Bondurant, Dr. Kracowski, and the ditzy bimbo Swenson had been having a powwow. Vicky moved past the conference room, ducking under the window, her belly tight from being folded. From there, she had an easy jaunt to the front door. Though it was well-lighted, the main entrance was the best place for an escape. The electronic key pad blinked red. They didn’t expect anybody to dare sneak out that way, especially a four-hundred-pound water balloon with legs. She punched in the code, sixty-five star, then pushed open the door, and the sweet night air rushed over her.
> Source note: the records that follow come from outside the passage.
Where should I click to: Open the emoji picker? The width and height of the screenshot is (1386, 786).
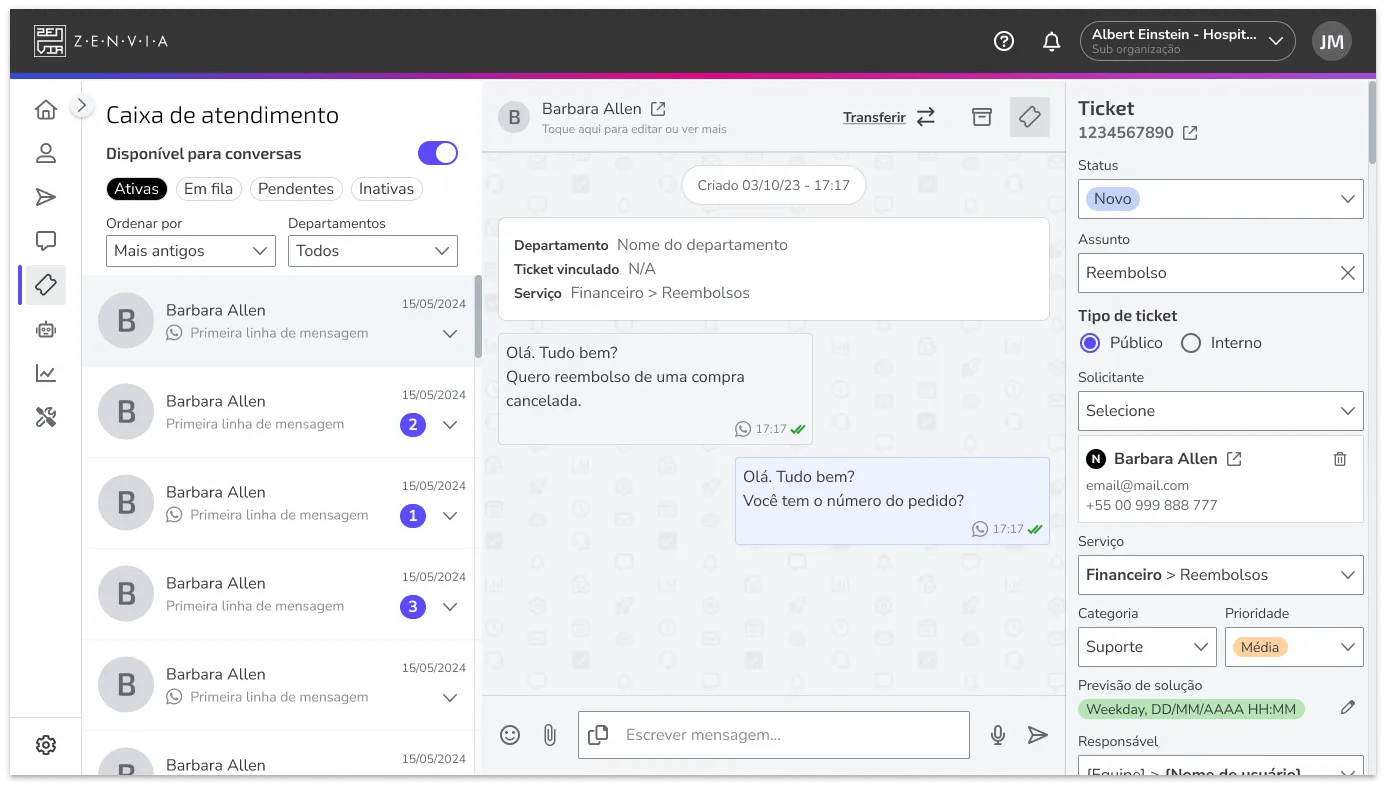(510, 734)
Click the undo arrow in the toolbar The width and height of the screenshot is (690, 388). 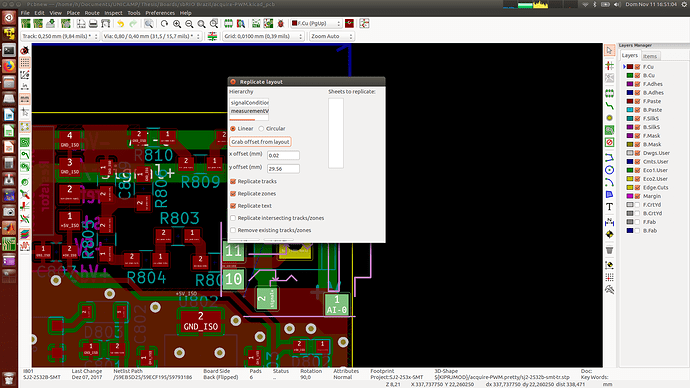(x=120, y=24)
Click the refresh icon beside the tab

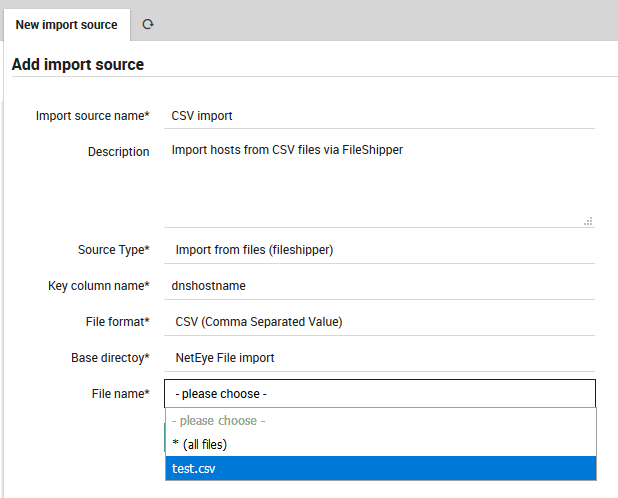(x=148, y=24)
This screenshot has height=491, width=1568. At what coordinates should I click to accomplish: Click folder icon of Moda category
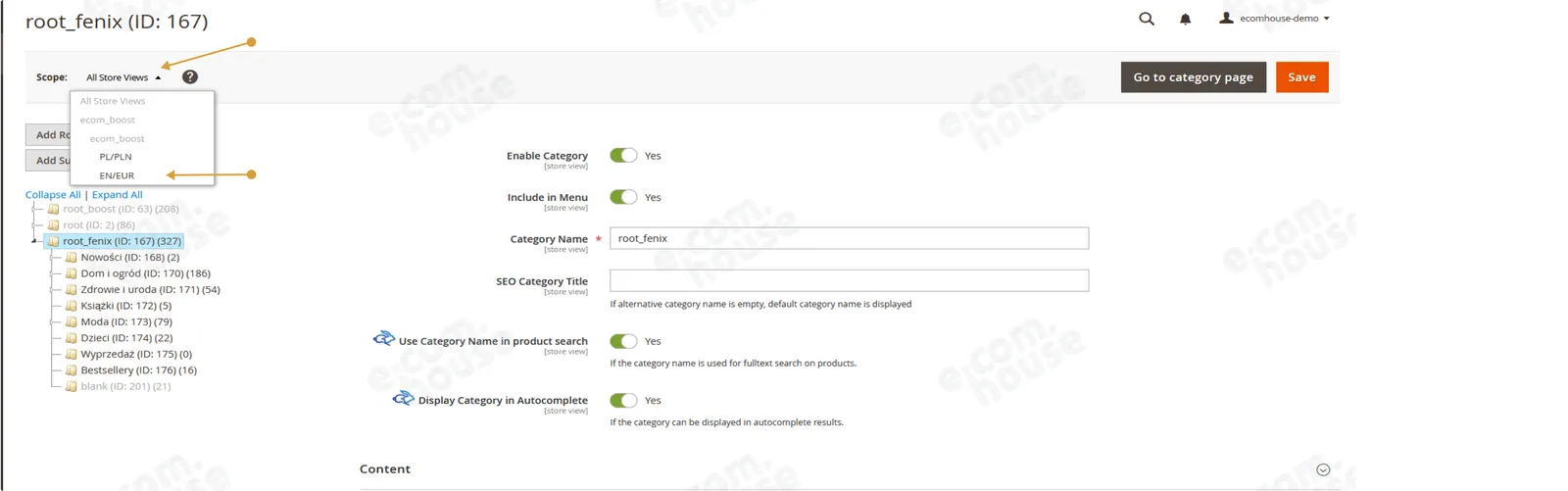click(71, 321)
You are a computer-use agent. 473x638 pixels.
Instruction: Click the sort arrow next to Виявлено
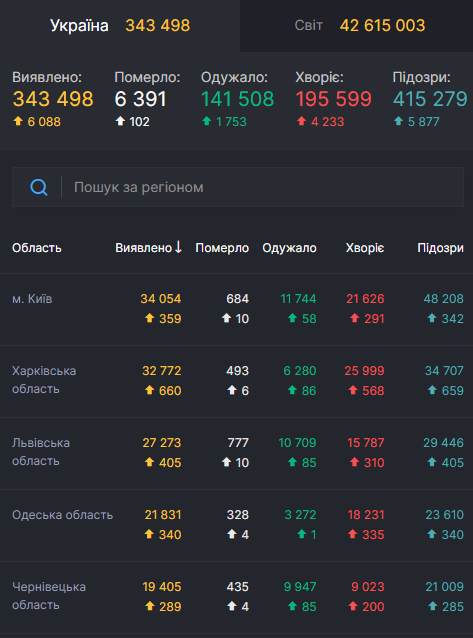tap(178, 247)
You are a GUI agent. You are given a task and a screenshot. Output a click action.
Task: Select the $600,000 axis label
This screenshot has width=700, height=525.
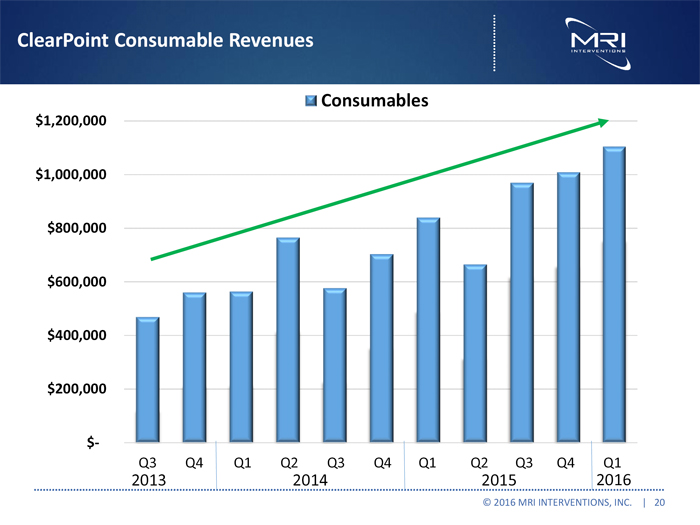pyautogui.click(x=72, y=282)
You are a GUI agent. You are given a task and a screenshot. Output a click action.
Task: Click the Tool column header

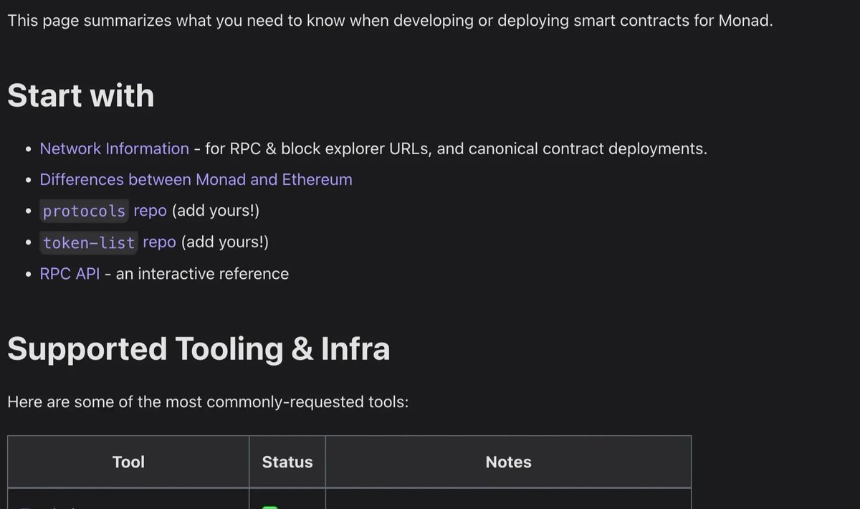[128, 462]
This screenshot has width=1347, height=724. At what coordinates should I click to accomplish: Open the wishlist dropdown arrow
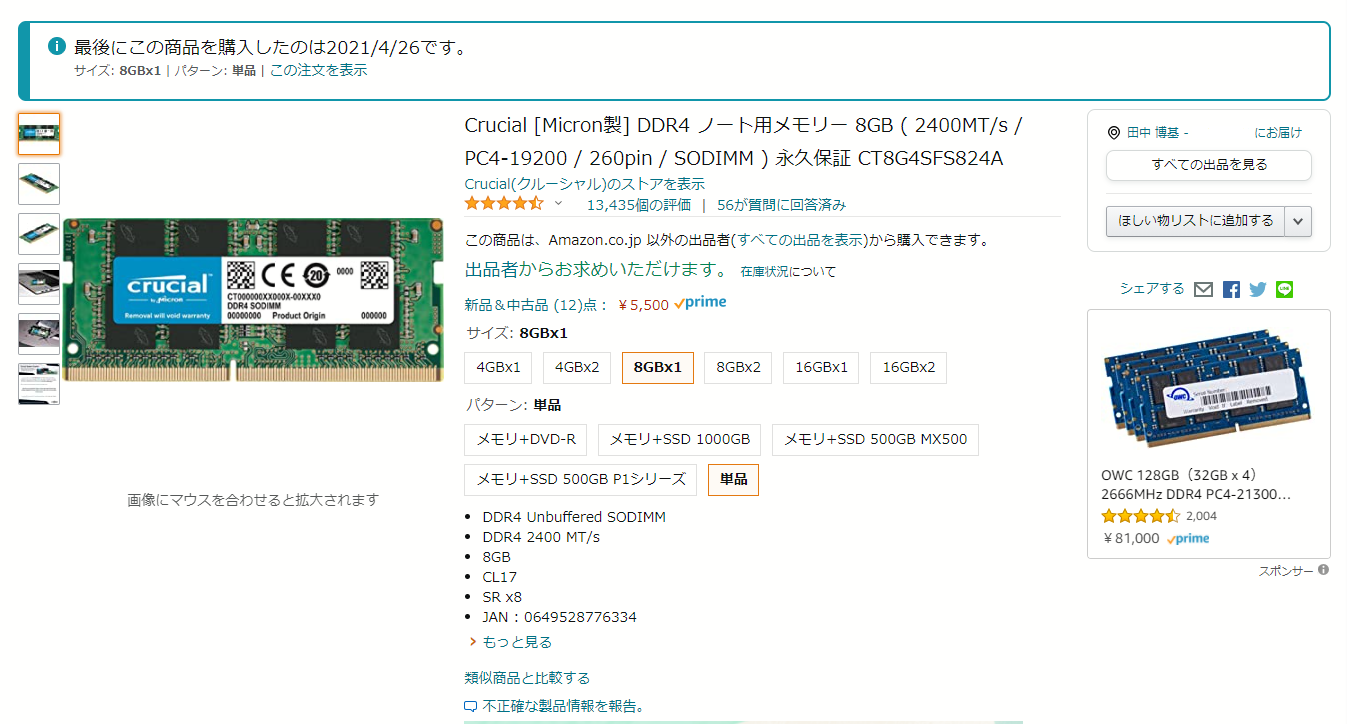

Autumn had a taste, at least here in the Appalachian Mountains. Tonight it was dark orange, like pumpkin, invisible food that didn’t make you stuffed to the eyeballs. The grass was moist with dew, and the lawn sparkled under the security lights. The mountains were unseen but they had a presence all the same, of a great weight looming on the horizon. She ran barefoot around the side of the building.
She was in the back of the home, passing by a row of shrubs, when she heard a noise in the shadows. A couple of times she had spooked a rabbit on her dark walks. But this sounde
d bigger than a rabbit. Lots bigger.
She turned as a chunk of shadow separated itself from the larger night.
Just her luck. The guard, surprised while taking a leak in the laurels. Or knocking down a satisfying Snickers.
“Okay, you got me,” she said. A shame, too. The night was glorious.
“Not yet, but soon enough.” It wasn’t the guard.
“Deke?”
“Yeah, Vomit Queen.”
“What are you doing out here?”
“Fairy-hunting. Didn’t find no fairies, though.”
She looked around. The back entrance was locked for the night. The lake was too far, and though she might lose him in the pines, he would probably take her down as she ran across the open lawn. She could always yell and hope someone inside the building heard her. But all the windows to the rear were dark, and the walls were thick stone.
Deke came several steps closer and the moonlight caught his face. His eyes were pools of used motor oil. She didn’t like the way he was smiling. She wondered if any of his buddies were crouched in the bushes, waiting for him to draw first blood before jumping the prey themselves. As fat as she was, there was plenty of meat to go around.
She edged away, trying not to look scared. Her nightgown was soaked around the hem. Deke stared at her as if he could see right through the flimsy cotton. Creep bastard rotten scumbag. Her hideous, bloated belly was nobody’s business.
“Said I couldn’t do it to you, huh?” Deke said. “That’s not what Slim Jim says. Want to meet Slim? He’s been wanting so bad to say hello. And he ain’t got no eda-whatever complex this time.”
Deke tugged at his zipper as Vicky turned and fled blindly toward the back of the building. A row of old concrete steps ran beneath the back landing. She’d seen utility crews go down there during the summer, electricians and other guys with lots of tools in their belts. Last month, workers had unloaded a truck carrying something that looked like overgrown hot water heaters.